Читать книгу Les Indo-Européens avant l'histoire - Rudolf von Jhering - Страница 14
1. POINT D’AGRICULTURE.
ОглавлениеIV. Les motifs sur lesquels l’opinion dominante appuie la proposition contraire ne tiennent point. Les seuls qui méritent examen sont, à mon avis, les suivants.
Ils connaissaient certaines espèces céréales. Conclure de là qu’elles avaient été gagnées artificiellement par culture agricole est erroné ; il est possible que ce fussent des graines venues à l’état sauvage, que l’on récoltait comme on le fait de nos jours pour les baies qui poussent dans les bois.
Vient ensuite la concordance des mots sanscrit ajras, grec ἄγρóς, lat. ager, goth. akrs, allemand acker. Mais il est inexact de dire que ajras voulait dire terre cultivée, ce mot signifiait pâture (§ 5).
Enfin la dérivation du grec ́ἀρoũν, lat. arare, goth. arjan: labourer, de la racine sanscrite ar. Seulement, cette racine n’avait pas le sens de labourer, mais celui de diviser; les deux substantifs de la langue mère qui en ont été formés (aritra: rames, aritar: rameur, conservé dans le suéd. anc. ar: rame et district obligé de fournir des rameurs) n’ont pas pour objet la division de la terre, mais celle de l’eau: la navigation déjà connue à cette époque du peuple père, comme le montre la concordance de nau, nav (sanscrit) avec νϰῦς, navis, nacelle. Avec cette signification de ramer, les deux expressions se sont conservées dans ἐρέ́της rameur, τρίή́ρης trirème, ratis radeau. Les Aryas n’ont appris à connaître la charrue qu’après la séparation du peuple fils. Eux-mêmes rattachent leur connaissance à cet égard au peuple soumis des Açvin, lesquels, d’après le Rigveda, «en semant des grains avec la charrue ont donné beaucoup de bonheur au peuple aryen ,» et cela est confirmé par la circonstance que l’expression employée dans le Rigveda: vrka (loup c.-à-d. l’animal sauvage, déchirant la terre) ne se retrouve dans aucune des langues filles. Mais la circonstance que l’expression servant à désigner la charrue est commune à toutes les langues filles , montre que les Indo-européens ont appris à connaître la charrue à une époque où ils ne s’étaient pas encore séparés les uns des autres. Ils se servaient pour la désigner de l’expression servant dans la langue mère à désigner la rame; l’idée qui les guidait, c’est que comme la rame divise l’eau, la charrue divise la terre. A côté de cette expression, on rencontre encore chez les Slaves et les Germains plugŭ, pliuges, pflug, ce qui doit être l’expression au moyen de laquelle le peuple dont ils ont appris l’agriculture désignait lui-même la charrue.

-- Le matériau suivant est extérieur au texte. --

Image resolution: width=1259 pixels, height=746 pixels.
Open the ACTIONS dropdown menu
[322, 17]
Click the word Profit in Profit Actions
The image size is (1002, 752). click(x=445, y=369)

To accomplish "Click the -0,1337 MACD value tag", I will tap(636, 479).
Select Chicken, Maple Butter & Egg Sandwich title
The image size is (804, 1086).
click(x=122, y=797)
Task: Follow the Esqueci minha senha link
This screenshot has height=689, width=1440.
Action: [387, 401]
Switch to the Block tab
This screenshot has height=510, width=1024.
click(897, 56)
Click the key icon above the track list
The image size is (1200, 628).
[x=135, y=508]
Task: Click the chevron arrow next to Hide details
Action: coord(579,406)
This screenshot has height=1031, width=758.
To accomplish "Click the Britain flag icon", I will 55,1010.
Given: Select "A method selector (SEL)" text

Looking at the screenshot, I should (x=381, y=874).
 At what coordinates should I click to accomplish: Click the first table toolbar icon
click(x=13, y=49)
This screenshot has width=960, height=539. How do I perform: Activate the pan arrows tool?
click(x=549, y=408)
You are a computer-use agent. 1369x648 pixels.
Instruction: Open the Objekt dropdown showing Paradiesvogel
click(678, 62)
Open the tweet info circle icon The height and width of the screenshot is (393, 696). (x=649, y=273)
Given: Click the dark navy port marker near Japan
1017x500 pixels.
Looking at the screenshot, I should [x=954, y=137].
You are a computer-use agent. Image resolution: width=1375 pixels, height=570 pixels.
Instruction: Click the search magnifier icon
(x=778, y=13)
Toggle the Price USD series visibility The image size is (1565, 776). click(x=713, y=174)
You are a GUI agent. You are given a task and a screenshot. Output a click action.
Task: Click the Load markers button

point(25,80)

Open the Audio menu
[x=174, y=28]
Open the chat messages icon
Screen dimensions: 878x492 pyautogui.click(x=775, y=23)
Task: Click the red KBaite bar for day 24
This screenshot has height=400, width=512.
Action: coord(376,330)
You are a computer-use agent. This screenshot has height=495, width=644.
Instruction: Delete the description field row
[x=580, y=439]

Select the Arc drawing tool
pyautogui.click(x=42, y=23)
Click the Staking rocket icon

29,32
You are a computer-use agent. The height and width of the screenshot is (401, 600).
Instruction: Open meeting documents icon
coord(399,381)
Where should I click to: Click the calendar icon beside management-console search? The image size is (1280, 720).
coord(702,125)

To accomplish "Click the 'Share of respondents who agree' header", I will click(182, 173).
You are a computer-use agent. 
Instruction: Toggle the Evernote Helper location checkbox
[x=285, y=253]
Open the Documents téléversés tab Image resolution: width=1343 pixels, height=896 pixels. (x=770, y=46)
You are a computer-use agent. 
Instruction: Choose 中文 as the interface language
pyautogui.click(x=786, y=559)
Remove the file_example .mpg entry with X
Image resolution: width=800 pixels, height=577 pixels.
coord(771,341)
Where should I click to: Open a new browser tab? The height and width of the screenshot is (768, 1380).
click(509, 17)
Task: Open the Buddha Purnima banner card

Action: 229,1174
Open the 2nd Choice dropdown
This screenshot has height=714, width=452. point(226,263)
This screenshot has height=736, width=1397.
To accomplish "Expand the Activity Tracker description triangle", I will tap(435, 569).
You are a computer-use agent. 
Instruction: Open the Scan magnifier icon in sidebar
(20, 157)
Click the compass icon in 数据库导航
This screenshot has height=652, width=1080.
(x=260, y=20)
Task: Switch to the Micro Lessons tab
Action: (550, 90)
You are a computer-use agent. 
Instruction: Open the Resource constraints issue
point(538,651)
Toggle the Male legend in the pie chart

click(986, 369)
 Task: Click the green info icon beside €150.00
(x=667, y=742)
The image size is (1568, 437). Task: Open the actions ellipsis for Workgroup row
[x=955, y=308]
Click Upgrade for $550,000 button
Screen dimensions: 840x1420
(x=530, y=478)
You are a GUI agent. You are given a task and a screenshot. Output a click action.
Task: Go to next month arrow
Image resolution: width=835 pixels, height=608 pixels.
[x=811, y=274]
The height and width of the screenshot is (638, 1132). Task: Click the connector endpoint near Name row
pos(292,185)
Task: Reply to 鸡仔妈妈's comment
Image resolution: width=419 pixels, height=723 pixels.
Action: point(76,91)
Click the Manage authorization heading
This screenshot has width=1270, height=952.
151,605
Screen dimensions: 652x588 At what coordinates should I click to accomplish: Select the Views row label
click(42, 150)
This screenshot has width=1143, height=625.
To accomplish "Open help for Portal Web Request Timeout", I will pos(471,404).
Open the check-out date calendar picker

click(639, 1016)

De même que la langue de l’Aryas ne possède point d’expression pour désigner la charrue, de même elle n’en possède aucune pour désigner l’automne; en fait de saisons elle ne distingue que l’été (samā) et l’hiver (himā̄). L’automne n’a aucune importance pour les pâtres, rien ne pouvait les porter à distinguer cette saison des autres, puisqu’elle ne leur apporte rien de particulier. Sous les climats chauds, où le bétail hiverne à l’air libre, aucune saison n’a en général, quant à ses occupations, une importance prépondérante; elles sont toutes égales. Mais elles ne le sont point pour le cultivateur; il connaît deux saisons tranquilles, sans occupations: l’été et l’hiver, et deux saisons de travail: le printemps et l’automne, le temps des semailles et celui de la récolte. L’apparition de la désignation linguistique pour l’automne est un signe certain de l’apparition de l’agriculture, son absence chez un peuple à langage perfectionné, comme le peuple aryen, est une attestation certaine de son existence de pâtre. L’automne est le temps de la prospérité, de la joie et des fêtes, un peuple qui le connaît possède aussi pour le dénommer un mot spécial. Les expressions servant à désigner l’automne dans les langues indo-européennes ne datent, leur diversité l’atteste, que du temps qui a suivi la séparation des peuples .
Je rapporterai plus tard (§ 39) à l’occasion du sacrifice votif du ver sacrum, une autre preuve en faveur de l’assertion que les Aryas ne connaissaient point l’agriculture; l’offrande n’avait pour objet que du bétail. Si l’agriculture avait été connue des Aryas, ces sacrifices auraient dû s’étendre aux fruits des champs qui partout où la terre est cultivée, apparaissent comme objets de sacrifices non sanglants à côté des sacrifices sanglants d’animaux.